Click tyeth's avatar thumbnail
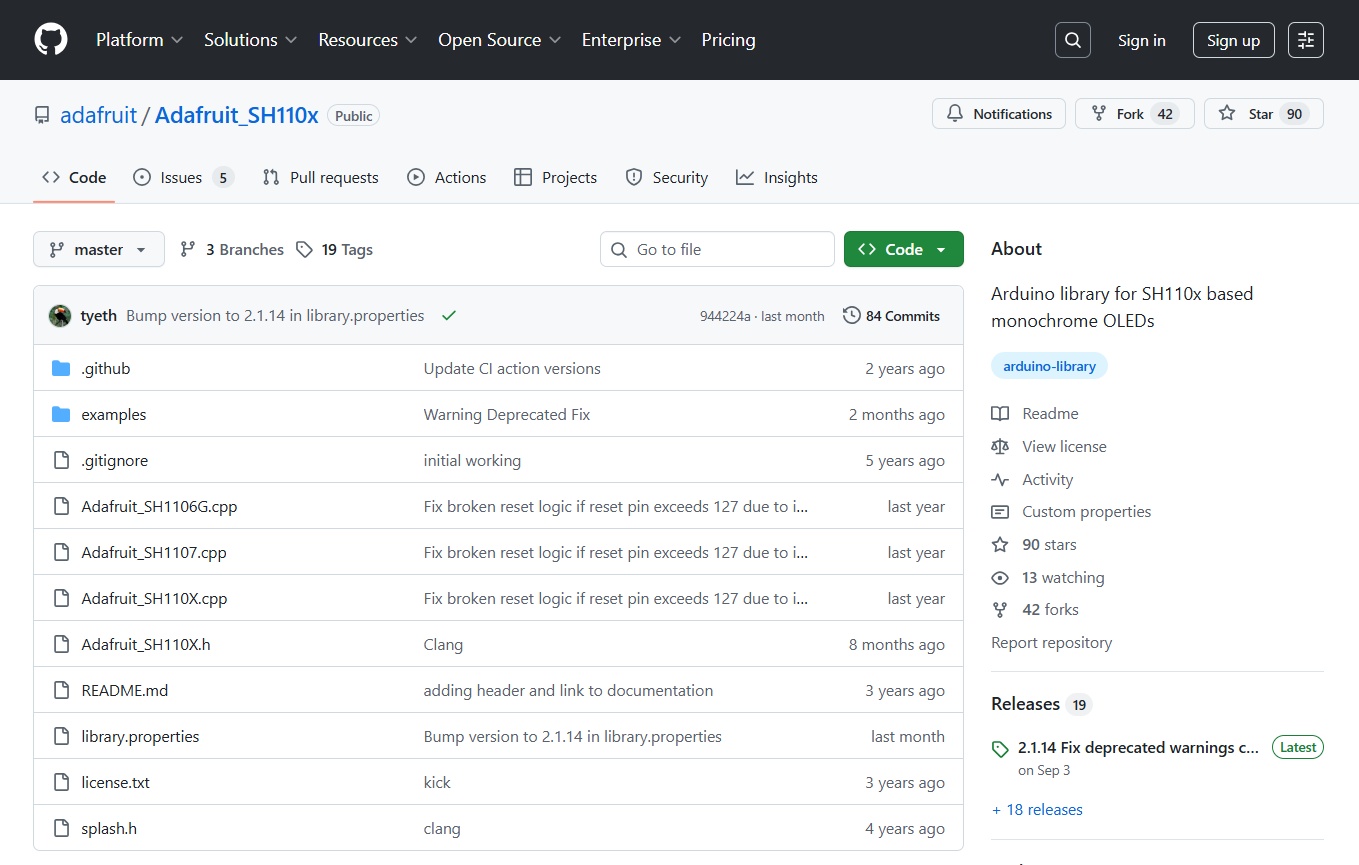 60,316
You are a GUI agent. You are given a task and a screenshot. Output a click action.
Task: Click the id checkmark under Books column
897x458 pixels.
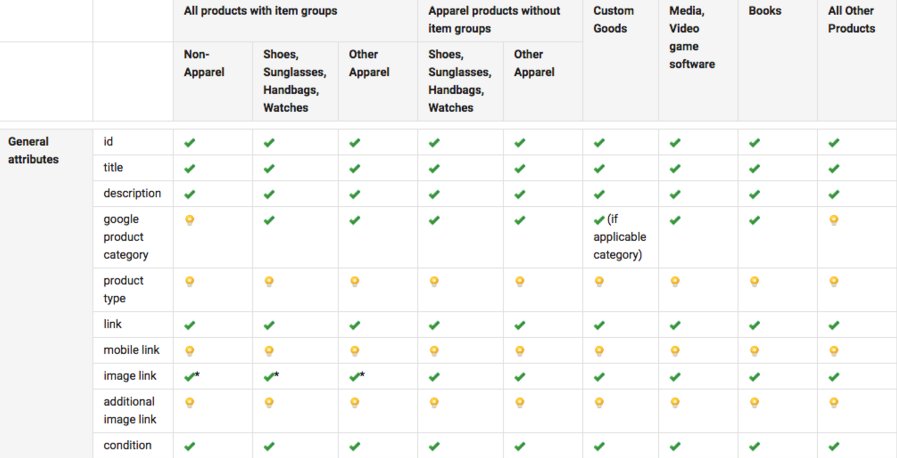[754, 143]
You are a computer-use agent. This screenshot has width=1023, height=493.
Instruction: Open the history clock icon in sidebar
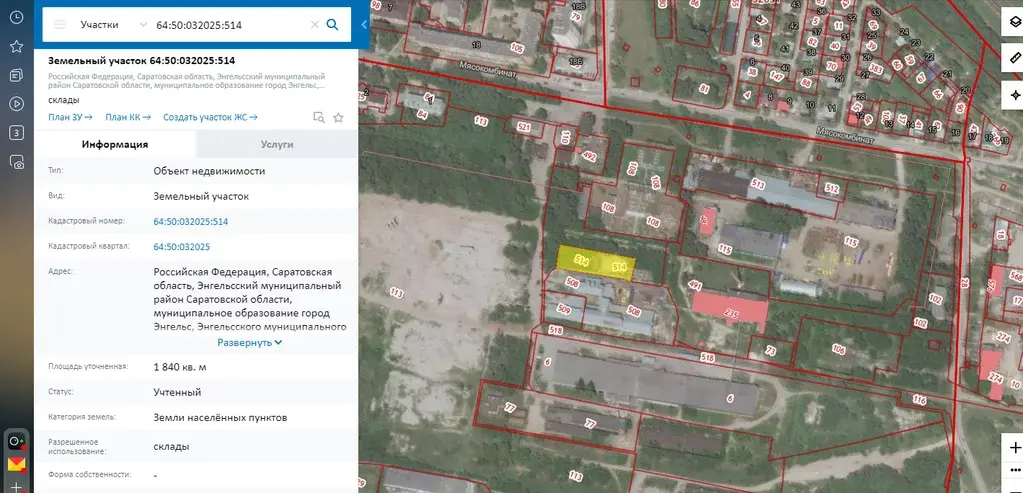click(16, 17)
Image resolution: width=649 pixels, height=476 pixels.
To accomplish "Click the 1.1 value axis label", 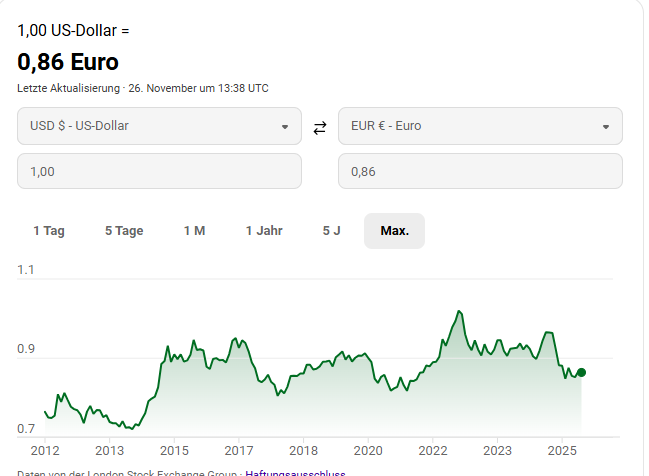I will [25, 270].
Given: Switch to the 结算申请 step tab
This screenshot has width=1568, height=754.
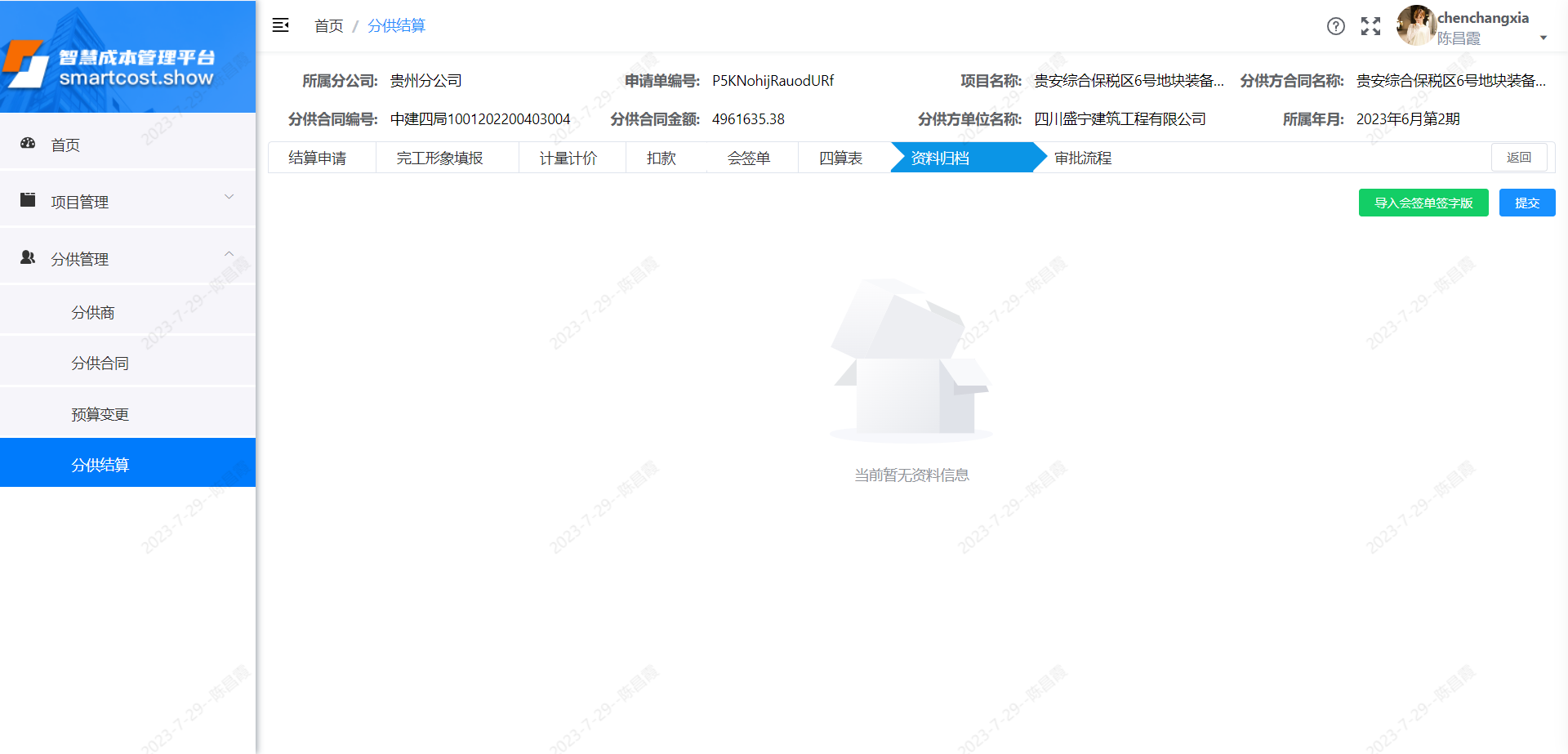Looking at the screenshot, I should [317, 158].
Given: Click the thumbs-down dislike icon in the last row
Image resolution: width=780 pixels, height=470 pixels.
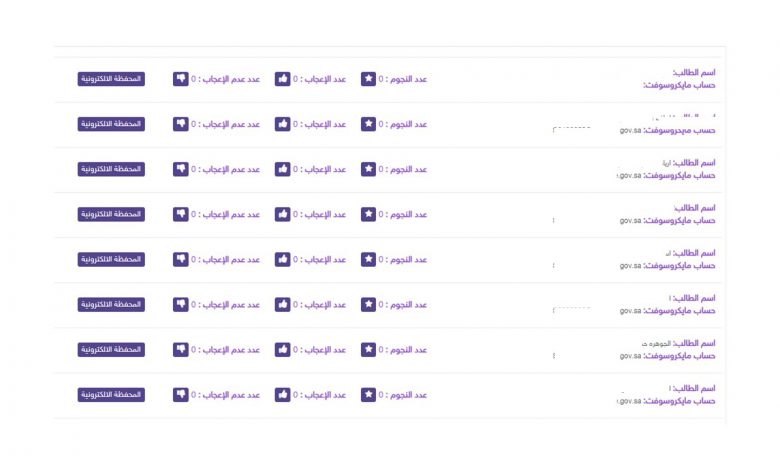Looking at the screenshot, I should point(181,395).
******************************
If a line in the entries contains the word "agent", copy that line out.

You are a GUI agent. You are given a task and a screenshot. Output a click action.
You are a computer-use agent. This screenshot has width=1023, height=493.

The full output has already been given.